The Center on Budget and Policy Priorities is a nonpartisan research organization and policy institute that conducts research and analysis on a range of government policies and programs, and specializes in issues related to fiscal policy, social welfare and nutrition policy. It is supported primarily by foundation grants.

Mexico: Support for the Wellbeing of Children of Working Mothers

 

The Mexican government sought to increase the female labor force, and in 2007, they introduced a comprehensive childcare system known as the Estancias Infantiles para Apoyar a Madres Trabajadoras (EI). The EI covered over 90 percent of the cost of enrolling a child below four years in a formal child care center. That way, women who wanted to go to work, school, or other income-generating activities could easily go on with their activities. However, those who already had access to the child care system were exempted from the program. 

 

Rolling Out the Game-Changer Policy 

The EI was rolled out fast because, by mid-2010, about 357,000 child care vacancies had been filled up. It increased women’s probability of working and minimize the time they devoted to child nurturing. That way, they could obtain stable jobs and better income. Husbands who were previously involved in child-rearing could now get better-paying jobs xxx

When implementing the policies, the government assumed that women lived alone. However, Mexican women with children are usually a part of a larger household. They don’t make unilateral decisions regarding housework, childcare, and their ability to supply labor to the market. Therefore, it’s essential to understand the effects of the system on the entire family system. 
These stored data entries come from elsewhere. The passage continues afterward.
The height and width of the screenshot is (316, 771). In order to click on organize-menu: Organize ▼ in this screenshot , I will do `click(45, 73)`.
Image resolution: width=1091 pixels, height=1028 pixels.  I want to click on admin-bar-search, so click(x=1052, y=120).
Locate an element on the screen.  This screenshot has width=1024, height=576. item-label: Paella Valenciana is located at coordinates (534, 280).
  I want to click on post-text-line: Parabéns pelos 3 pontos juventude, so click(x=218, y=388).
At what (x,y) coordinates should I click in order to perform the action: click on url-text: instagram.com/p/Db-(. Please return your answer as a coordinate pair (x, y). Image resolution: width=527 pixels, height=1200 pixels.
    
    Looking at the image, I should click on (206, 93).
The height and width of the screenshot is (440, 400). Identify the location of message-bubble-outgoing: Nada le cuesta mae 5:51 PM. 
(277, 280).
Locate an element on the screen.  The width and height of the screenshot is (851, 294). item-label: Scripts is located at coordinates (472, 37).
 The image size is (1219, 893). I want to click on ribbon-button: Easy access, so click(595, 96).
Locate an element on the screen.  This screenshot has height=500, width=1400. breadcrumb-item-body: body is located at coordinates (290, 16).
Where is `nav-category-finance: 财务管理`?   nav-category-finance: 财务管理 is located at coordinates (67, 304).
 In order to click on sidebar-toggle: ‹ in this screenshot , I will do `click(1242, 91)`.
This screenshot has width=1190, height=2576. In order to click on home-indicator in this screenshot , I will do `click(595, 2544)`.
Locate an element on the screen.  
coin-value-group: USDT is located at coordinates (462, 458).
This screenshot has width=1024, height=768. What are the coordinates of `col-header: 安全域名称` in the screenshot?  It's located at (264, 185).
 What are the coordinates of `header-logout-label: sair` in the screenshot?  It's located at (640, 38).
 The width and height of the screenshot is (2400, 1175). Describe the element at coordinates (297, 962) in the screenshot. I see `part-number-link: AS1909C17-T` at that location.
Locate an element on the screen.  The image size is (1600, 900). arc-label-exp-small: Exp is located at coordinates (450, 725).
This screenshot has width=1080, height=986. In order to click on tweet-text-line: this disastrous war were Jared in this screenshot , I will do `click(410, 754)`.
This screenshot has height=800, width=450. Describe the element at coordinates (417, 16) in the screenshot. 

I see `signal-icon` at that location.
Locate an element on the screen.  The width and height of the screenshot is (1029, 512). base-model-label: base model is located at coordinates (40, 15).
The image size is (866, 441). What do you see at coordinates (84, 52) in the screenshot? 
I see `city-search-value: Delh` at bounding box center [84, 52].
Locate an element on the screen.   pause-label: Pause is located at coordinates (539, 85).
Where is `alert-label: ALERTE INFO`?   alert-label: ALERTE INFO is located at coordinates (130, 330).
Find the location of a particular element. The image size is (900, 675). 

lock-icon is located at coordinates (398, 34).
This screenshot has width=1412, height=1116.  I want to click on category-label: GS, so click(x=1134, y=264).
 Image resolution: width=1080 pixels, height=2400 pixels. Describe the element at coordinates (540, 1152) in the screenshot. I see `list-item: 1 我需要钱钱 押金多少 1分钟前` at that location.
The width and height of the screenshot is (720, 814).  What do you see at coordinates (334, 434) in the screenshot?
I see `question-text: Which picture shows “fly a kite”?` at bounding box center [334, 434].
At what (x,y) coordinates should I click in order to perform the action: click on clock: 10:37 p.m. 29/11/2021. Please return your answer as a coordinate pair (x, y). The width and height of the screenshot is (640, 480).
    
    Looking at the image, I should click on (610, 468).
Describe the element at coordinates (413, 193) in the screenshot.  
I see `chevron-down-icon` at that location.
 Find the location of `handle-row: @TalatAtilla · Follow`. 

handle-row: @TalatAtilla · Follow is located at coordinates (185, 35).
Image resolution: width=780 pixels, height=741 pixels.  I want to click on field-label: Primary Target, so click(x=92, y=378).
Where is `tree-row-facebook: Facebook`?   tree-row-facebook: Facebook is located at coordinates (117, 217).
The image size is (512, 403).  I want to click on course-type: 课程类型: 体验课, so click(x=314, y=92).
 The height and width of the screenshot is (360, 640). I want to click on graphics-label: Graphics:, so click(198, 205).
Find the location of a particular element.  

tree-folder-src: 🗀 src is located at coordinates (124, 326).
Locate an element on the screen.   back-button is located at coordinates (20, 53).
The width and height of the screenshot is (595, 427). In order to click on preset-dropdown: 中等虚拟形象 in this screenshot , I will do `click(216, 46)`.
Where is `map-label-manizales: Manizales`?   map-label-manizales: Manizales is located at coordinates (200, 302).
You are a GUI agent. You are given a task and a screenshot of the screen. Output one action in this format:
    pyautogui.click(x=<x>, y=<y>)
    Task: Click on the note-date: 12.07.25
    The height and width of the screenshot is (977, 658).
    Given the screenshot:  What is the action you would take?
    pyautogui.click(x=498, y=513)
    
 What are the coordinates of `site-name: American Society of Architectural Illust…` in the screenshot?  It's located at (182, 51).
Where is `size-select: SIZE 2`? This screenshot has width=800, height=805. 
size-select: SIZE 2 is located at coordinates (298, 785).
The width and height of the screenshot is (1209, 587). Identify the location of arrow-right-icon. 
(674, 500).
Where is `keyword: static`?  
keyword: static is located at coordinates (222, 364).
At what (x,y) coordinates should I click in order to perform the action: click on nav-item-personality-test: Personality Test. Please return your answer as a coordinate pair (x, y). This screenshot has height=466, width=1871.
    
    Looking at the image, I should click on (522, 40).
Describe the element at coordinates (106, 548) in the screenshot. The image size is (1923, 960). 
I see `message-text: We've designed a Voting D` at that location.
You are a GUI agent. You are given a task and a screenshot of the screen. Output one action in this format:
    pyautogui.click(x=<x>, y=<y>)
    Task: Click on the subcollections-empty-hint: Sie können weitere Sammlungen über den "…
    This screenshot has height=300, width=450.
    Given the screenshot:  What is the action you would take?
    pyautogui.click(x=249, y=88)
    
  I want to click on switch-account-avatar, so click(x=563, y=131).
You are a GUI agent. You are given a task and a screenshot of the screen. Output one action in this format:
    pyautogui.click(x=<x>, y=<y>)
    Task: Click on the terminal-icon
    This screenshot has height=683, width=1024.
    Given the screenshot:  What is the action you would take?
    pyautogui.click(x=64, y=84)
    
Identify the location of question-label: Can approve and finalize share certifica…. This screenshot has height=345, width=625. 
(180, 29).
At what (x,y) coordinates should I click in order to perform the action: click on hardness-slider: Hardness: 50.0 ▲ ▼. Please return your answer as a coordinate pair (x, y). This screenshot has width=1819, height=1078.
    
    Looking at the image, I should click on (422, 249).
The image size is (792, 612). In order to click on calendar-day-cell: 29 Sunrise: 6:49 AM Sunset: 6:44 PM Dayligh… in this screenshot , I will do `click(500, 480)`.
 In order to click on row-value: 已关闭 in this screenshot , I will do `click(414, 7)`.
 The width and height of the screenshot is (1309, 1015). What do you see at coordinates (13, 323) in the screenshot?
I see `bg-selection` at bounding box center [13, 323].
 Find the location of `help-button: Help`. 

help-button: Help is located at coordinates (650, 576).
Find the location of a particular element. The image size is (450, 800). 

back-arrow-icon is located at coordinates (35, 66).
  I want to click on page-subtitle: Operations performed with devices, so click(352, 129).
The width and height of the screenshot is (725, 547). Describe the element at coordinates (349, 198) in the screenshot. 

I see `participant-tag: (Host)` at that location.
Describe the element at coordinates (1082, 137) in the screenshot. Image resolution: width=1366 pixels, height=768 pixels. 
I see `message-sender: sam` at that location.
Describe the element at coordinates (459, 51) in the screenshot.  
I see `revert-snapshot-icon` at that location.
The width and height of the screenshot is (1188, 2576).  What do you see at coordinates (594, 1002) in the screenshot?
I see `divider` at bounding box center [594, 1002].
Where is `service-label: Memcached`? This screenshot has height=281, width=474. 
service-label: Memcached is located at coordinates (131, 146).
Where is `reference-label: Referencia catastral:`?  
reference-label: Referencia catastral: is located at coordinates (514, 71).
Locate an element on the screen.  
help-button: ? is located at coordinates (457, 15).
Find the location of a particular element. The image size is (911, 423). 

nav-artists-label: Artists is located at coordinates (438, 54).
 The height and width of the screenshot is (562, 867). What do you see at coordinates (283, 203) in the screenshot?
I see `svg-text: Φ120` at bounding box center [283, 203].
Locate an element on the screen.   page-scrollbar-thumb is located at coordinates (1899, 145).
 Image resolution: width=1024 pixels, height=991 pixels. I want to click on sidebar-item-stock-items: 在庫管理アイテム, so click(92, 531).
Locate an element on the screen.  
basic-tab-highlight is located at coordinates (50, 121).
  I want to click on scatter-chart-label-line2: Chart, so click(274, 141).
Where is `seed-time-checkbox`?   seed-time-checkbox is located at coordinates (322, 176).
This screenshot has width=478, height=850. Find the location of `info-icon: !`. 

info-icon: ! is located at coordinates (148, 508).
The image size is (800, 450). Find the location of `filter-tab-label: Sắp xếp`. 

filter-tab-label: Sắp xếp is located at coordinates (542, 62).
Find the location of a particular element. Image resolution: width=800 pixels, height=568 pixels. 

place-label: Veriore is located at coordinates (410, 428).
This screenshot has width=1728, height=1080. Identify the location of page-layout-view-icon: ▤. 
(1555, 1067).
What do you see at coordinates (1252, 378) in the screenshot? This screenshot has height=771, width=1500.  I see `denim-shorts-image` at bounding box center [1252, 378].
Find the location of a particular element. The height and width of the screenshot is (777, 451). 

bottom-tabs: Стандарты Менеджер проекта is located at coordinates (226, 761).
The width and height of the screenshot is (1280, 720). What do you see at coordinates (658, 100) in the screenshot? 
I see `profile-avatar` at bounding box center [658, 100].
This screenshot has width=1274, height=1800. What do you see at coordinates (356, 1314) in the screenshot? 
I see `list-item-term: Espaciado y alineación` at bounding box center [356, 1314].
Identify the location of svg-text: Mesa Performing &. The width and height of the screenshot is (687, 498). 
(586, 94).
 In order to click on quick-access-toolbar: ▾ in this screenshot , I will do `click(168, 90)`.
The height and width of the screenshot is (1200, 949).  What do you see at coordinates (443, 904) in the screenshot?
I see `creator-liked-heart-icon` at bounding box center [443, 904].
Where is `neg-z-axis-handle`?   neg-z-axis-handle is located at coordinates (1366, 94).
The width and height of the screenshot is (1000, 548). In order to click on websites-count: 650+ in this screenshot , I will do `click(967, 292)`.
The EI accepts children who are between one and four years old. At age four, a child is eligible to join preschool. To qualify, the mother should not be working at a job covered by the Mexican social security system. In addition, the household income must be lower than six times the minimum wage. 

The initial EI allocation between 2007 and 2010 was quite distinctive. The state and local governments were tasked with approving child care centres’ applications. Unfortunately, the placement did not follow a standard procedure, and some regions approved the applications faster than others. 

 

The Impact of EI on the Mexican Economy

The first benefit that the country has experienced is an increase in Female Labor Force Participation (FLFP). Previously, women in their 30s made a smaller share of the workforce. Although Mexico’s FLFP is not as high as developed countries, the nation is doing much better than its counterpart developing countries. It stands at 46%, slightly lower than the average of 60% in developed countries.  

A high FLFP attracts many benefits, including higher production and better population empowerment. Cultural roles determine the efficacy of the EI program. Other determinants include the availability of part-time jobs and the disparity in human capital accumulation. 

It is well-known that FLFP is lower for women with smaller children than child-free ones. Research has established that childcare costs considerably impact a country’s FLFP. Therefore, EI has gone a long way in bridging this gap and allowing women with children equal opportunities to work. 

Other countries have a lot to learn from Mexico because it is evident that external child care has a strong positive effect on the labor supply. By emulating the example, leaders will give their women a chance to be actively involved in the country’s economic growth.